— start of SUPPLIED INFORMATION —
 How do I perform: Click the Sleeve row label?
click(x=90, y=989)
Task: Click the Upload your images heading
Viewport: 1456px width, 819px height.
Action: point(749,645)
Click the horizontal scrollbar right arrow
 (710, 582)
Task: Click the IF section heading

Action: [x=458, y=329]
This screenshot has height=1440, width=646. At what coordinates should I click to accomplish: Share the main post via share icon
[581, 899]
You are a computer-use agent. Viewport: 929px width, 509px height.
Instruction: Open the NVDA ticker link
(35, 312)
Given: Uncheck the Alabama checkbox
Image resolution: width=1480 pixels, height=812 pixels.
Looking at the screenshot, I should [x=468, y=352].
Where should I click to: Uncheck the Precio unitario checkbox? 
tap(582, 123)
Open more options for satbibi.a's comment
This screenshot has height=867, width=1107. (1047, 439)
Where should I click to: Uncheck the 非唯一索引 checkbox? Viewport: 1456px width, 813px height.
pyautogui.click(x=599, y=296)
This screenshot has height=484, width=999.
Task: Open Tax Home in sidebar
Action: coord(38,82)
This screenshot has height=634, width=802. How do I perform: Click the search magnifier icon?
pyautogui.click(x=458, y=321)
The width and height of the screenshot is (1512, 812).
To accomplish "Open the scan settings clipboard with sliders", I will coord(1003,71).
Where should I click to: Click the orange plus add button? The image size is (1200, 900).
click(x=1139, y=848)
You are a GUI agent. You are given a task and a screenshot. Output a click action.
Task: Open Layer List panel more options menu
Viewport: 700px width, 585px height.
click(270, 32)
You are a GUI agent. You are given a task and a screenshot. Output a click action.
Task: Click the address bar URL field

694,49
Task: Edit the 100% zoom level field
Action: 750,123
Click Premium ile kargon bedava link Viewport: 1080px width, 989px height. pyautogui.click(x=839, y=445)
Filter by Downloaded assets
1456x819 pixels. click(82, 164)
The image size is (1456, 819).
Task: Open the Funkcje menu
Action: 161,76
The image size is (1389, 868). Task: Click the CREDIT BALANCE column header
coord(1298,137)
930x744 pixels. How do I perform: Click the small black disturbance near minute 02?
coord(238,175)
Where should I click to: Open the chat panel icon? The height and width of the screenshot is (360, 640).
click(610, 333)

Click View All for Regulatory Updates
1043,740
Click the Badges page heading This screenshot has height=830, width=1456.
— end of SUPPLIED INFORMATION —
**YOUR INSTRUCTIONS**
In the part of the items that opens with the line containing "Where should I click to: Open" and closes at the end of the items, switch "Badges" to "Achievements" and write out only that part, leaving everything else unchanged.

**WRITTEN ANSWER**
Where should I click to: Open the chat panel icon? The height and width of the screenshot is (360, 640).
click(610, 333)

Click View All for Regulatory Updates
1043,740
Click the Achievements page heading This screenshot has height=830, width=1456.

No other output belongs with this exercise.